The Schatz Lab’s testing and quality assurance operations in India are in their first phase. They are one element of a three-year, roughly five million dollar program funded by the International Finance Corporation (IFC), an arm of the World Bank Group headquartered in Washington, D.C.
The India activities are part of the IFC’s Lighting Asia program, patterned after its counterpart Lighting Africa program, begun in 2008. According to IFC figures, nearly 800 million Asians live much of the time in a state of near darkness, including some 400 million Indians.

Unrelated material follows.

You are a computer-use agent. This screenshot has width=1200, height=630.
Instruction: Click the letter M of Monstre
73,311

Long established internationally, Schatz is a partner in both clean energy programs, which are aimed at developing private and sustainable off-grid lighting markets in the developing world. The advantages are environmental as well as economic: off-grid illumination replaces costly, dirty and dangerous kerosene lamps and expensive battery-powered flashlights.
Clean, rechargeable LED lamps have emerged in recent years as an affordable alternative to fuel-based lighting in many off-grid areas of Africa, Asia, and beyond. Schatz’s key role in quality assurance helps to catalyze markets for modern off-grid lighting. Commercial sales have soared as lighting quality has improved and prices have dropped. An added benefit is that solar devices can be used for mobile phone charging.

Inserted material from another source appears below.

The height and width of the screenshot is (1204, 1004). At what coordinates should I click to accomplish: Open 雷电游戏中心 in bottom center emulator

“India offers a tremendous potential for the solar off-grid lighting market, given the minimal market penetration,” according to an IFC market analysis.
“Lighting Asia and Lighting Africa are market transformation projects,” says Schatz Director and Environmental Resources Engineering Professor Arne Jacobson, who has just returned from New Delhi. “By transformation, we mean identifying barriers to market development and addressing them so that private markets can take root and thrive.”
For example, Schatz is working with a number of organizations internationally, including key agencies in the Indian government, to create an accepted set of quality and durability standards for solar-charged LED lighting systems.
Jacobson explains, “Rural people in off-grid areas have indicated interest in solar lighting, but many say they have a hard time figuring out which products to buy because they do not perform as advertised. As a result, many choose not to adopt the technology, at least for the time being. An internationally-harmonized quality assurance program will help boost the sales of good quality products by giving people confidence, while also protecting the consumer.”
Jacobson is also involved in the IFC’s consideration of whether to launch Lighting Asia program activities in Bangladesh. He visited the capital Dhaka following his recent meetings in New Delhi.
Beside India and Bangladesh, the IFC has analyzed the potential off-grid, rechargeable lighting markets in five other Asian countries: Cambodia, Indonesia, Nepal, Pakistan and the Philippines.
Along with Jacobson, there are eight Humboldt State/Schatz alums currently involved in the Lighting Africa and Asia programs. They are Brendon Mendonca (’12, ETaP - Energy Technology and Policy master’s); Jennifer Tracy (’10 ETaP master’s); Peter Alstone (’09 Environmental Resources Engineering-ERE master’s); Chris Carlsen (’11 ERE master’s); Robert Hosbach (’11 ERE master’s); Kristen Radecsky (’09 ETaP master’s); and Tom Quetchenbach (’11 ERE master’s). Additionally, Meg Harper, who is about to graduate from the ETaP program, is on the team and will stay on after graduation.
Mendonca, who graduated last spring, currently contributes to the effort in India. “Through my experience of working in the field with Lighting Asia, I have learned how setting institutional mechanisms in place can have a positive influence on the market structure in terms of quality and cost,” he says. “Additionally, my Schatz work has helped me gain greater insight into the technical dimensions of off-grid lighting.”
Carlsen is a consultant to the World Bank based in Dakar, Senegal, where he provides technical support for Lighting Africa.
Two other alums, Tracy and Alstone, are both consultants to the IFC. Tracy focuses on research related to the social and economic development implications of modern off-grid lighting for both Lighting Africa and Lighting Asia. Alstone provides technical support for the quality assurance program for both continents. He is working on his Ph.D. in the Energy and Resources Group at UC Berkeley.
“The things I learned at Schatz and overseas about how markets work influenced my career path and led me to pursue a Ph.D.,” says Alstone. “My research centers on understanding more about how information flows through markets for clean energy, along with capital and technology.”